Disasters tend to discriminate along generational and gender lines, as well. Several studies analyzing the impact of disasters have revealed that women and children have greater risks to their survival and recovery in the aftermath of natural disasters.
During the 2017 Hurricane Harvey in the U.S., many women—especially women of color—decided to not evacuate risk areas despite all the warnings. Why? All over the world, women and girls are overwhelmingly tasked, personally and professionally, with caring for children, the elderly, and people with disabilities. So, simple life-saving decisions, like discerning whether to evacuate a disaster area, can become a difficult choice.
Poverty and gender norms shape basic survival capabilities as well. For example, according to an Oxfam survey, four times as many women than men were killed in Indonesia, Sri Lanka, and India during the 2004 tsunami, because men were taught how to swim and climb trees at young ages, while women were not.
Mercy Corps reports that women and men tend to adopt different resilience strategies during droughts in the Sahel region of Africa—and reducing food intake is one of them. In South and Southeast Asia, 45% to 60% of women of reproductive age are below their normal weight, and 80% of pregnant women have iron deficiencies. During food shortages, women are more likely to suffer from malnutrition because they have specific nutritional needs while pregnant or breast feeding. Women also sometimes consume fewer calories to give priority to men and children.
Disasters can offer opportunities for change
However, disasters can also shake social norms and power relations, and can offer opportunities for progress.
Governments across the world are increasingly recognizing the importance of engaging all members of communities in disaster risk reduction at national and local levels. The World Bank and the Global Facility for Disaster Reduction and Recovery (GFDRR), through the Africa Hydromet Program, are supporting several countries in Africa to prepare for droughts and floods. The Africa Hydromet Program mandates the inclusion of women in technical fields like meteorology and hydrology as well as decision-making. The program also builds the capacity of government officials to understand the gender dimension in disaster risk reduction.

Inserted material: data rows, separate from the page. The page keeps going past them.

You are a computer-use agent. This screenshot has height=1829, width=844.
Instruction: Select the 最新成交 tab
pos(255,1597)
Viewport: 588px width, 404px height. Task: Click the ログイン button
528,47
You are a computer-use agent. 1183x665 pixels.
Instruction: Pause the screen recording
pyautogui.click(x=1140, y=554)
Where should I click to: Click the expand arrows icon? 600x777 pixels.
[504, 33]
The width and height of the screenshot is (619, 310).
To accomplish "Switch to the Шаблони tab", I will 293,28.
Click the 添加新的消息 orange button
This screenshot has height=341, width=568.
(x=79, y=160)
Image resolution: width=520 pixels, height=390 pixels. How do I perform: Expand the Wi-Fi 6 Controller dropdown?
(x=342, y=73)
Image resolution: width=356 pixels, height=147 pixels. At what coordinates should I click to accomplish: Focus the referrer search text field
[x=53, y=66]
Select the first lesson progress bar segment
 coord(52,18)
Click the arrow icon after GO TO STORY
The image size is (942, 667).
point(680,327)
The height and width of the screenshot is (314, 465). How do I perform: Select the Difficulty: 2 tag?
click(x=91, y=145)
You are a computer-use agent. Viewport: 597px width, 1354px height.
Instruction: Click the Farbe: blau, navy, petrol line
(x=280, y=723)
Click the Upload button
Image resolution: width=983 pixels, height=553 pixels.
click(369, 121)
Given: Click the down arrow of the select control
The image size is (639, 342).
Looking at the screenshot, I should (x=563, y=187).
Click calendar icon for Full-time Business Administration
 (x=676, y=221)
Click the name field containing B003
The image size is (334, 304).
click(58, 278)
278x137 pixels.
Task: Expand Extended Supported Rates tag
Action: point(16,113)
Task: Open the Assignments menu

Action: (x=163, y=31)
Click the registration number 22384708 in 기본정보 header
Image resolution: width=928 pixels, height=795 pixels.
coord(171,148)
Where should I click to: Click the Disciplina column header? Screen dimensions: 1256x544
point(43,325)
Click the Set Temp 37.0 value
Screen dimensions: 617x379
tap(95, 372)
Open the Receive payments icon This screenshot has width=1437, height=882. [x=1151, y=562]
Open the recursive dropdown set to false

In Togo, the program will enhance national hydro-meteorological and civil protection services. It will also expand the Togolese Red Cross’ efforts to empower women’s groups or clubs des mères (mothers’ clubs) in increasing community resilience. According the Red Cross, including women in preparing contingency and emergency plans at grassroots levels has not only saved many lives, but has also contributed to elevating the status of women as agents of change in their communities.
Post-emergency settings tend to be male-dominated; most jobs in construction and utility rehabilitation are mainly occupied by men, so women are often excluded from the decision-making process. As UN Volunteers reported in the case of the 2016 Ecuador earthquake, including women in debris removal and other productive, non-traditional activities and reconstruction jobs has contributed to changing gender stereotypes.
According to the United Nations, over the past 20 years, natural hazards have affected 4.4 billion people, claimed 1.3 million lives, and caused $2 trillion in economic losses. A natural disaster can completely halt or reverse progress achieved over decades in just a few years. Disasters not only destroy assets and lives, but also prior development efforts. This includes hard-won progresses in gender equality.
Awareness is changing the way we perceive natural disasters: women and children should be central in disaster risk prevention and community resilience programs.
At the community level, disaster risk prevention should start with boys and girls. Success stories from Indonesia, the Philippines, Vietnam, Thailand, Cambodia, Nepal, and Bangladesh show the impact of involving children and youth in disaster risk preparedness. Children have successfully participated in mapping hazards, raising awareness through radio and games, and influencing other children, teachers, parents and communities on how to reduce disaster risks.
People living in poverty are much more vulnerable to the effects of natural disasters and climate change, and so are marginalized groups like the poorest women and children. Vulnerable people can become the most powerful agents of change, and now is the time to make this change.